Advance Market Commitments for Existential Risk Technologies
Advance Market Commitments for Existential Risk Technologies
Many technologies that could mitigate existential risks or address global priorities fail to get developed because they lack commercial incentives. This is particularly true for biosecurity innovations like pandemic prevention tools, where the unpredictable nature of outbreaks makes them financially unattractive for private investment.
The Power of Advance-Market Commitments
One way to address this market failure could be through advance-market commitments (AMCs) - legally binding agreements where funders guarantee future purchases of successfully developed technologies. These commitments would target high-impact areas selected through EA principles, creating concrete incentives for research and development.

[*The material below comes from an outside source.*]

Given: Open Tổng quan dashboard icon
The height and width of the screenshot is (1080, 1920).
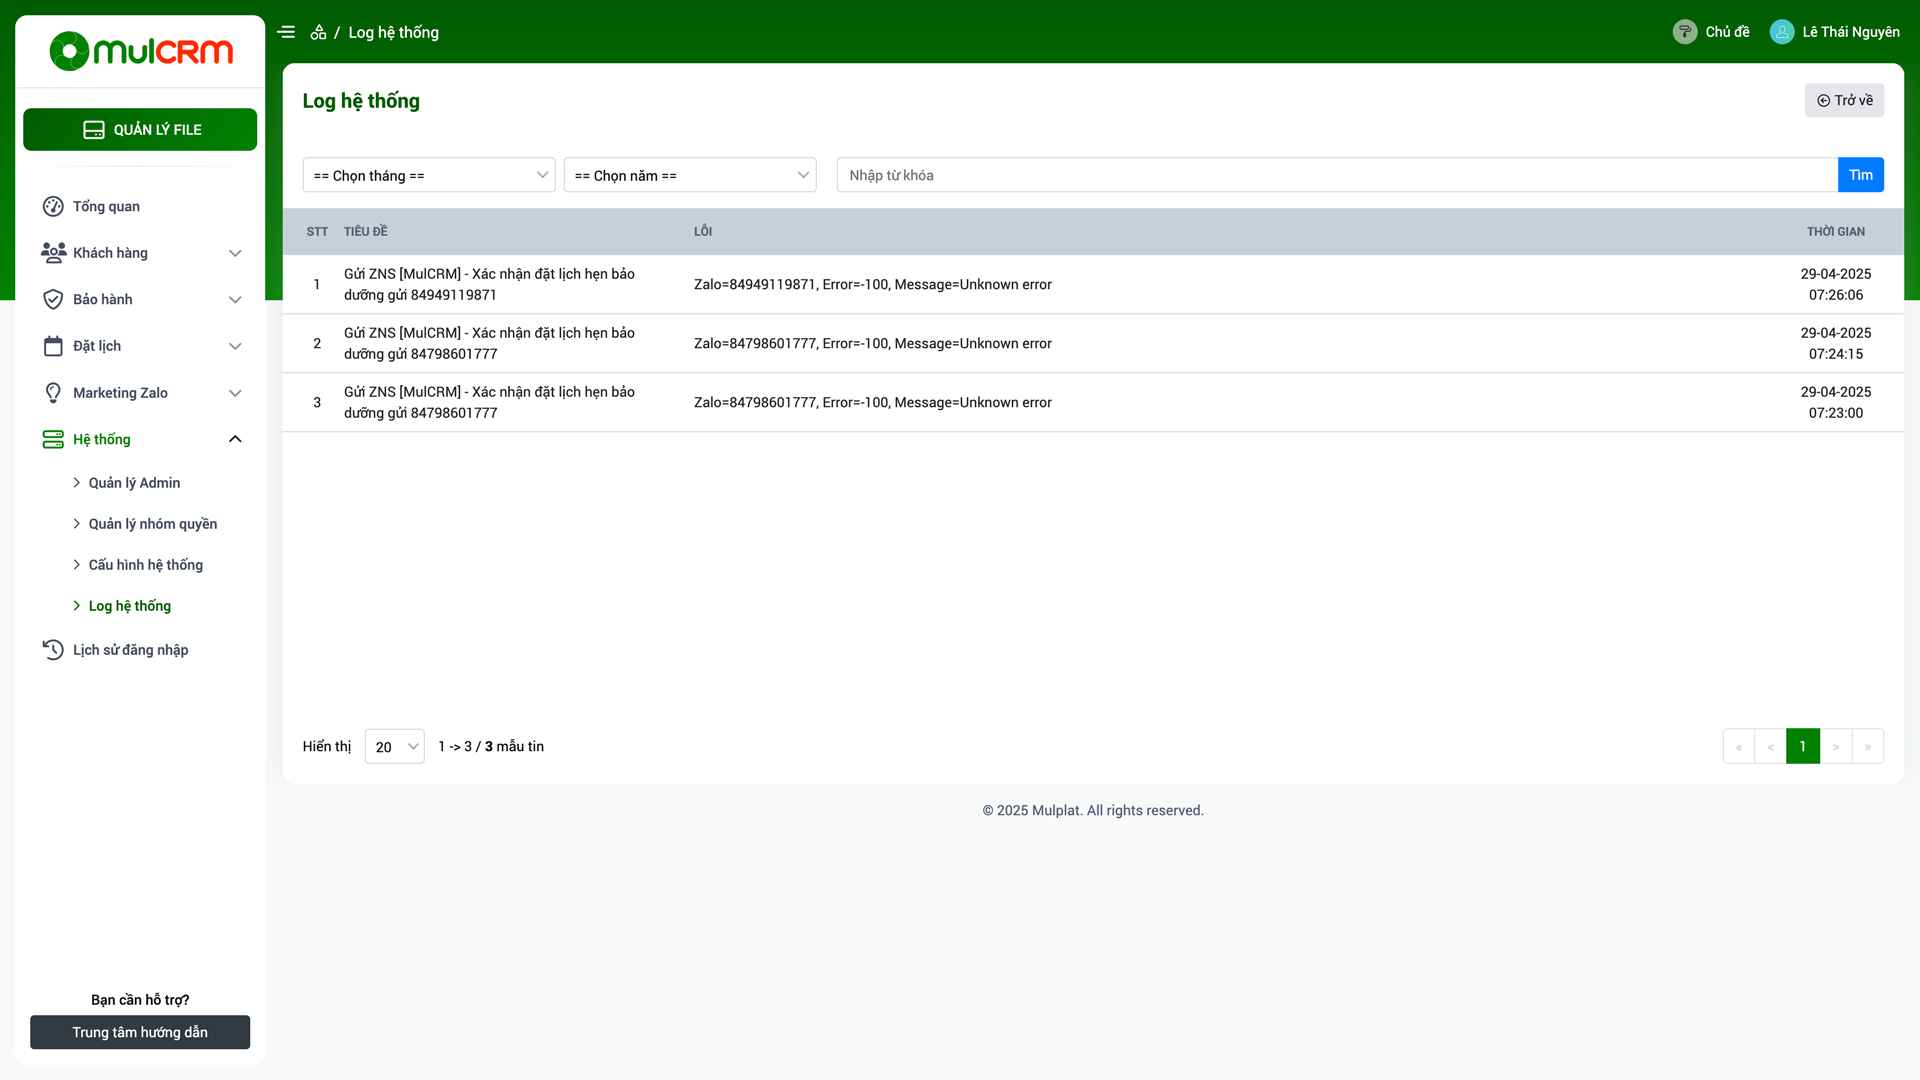Looking at the screenshot, I should pyautogui.click(x=53, y=206).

- Funders commit to buying specified quantities at fixed prices, creating a guaranteed market
- Product specifications would incorporate safety and benefit-maximization criteria
- Payments could be structured to reward early developers and responsible deployment
Building the Right Incentives
For this approach to work, it would need to align incentives across different stakeholders. Researchers would gain financial certainty for high-risk projects, while funders could achieve high-impact outcomes at predictable costs. Governments and health systems would get access to critical preparedness tools without bearing full development risks. A key advantage is that this model could be tested with a single, well-defined technology target (like a broad-spectrum coronavirus vaccine) before scaling up.
Learning From Existing Models
While similar to existing programs like Gavi's vaccine AMCs or BARDA's antimicrobial program, this approach would differ by explicitly incorporating EA principles in technology selection and specifications. It could combine the strengths of advance purchasing commitments with careful cause prioritization to target the most neglected yet highest-impact areas.
By creating concrete financial incentives for technologies that markets naturally neglect, this approach could accelerate development of solutions for some of humanity's most pressing risks. An initial small-scale implementation could demonstrate viability before expanding to address multiple priority areas.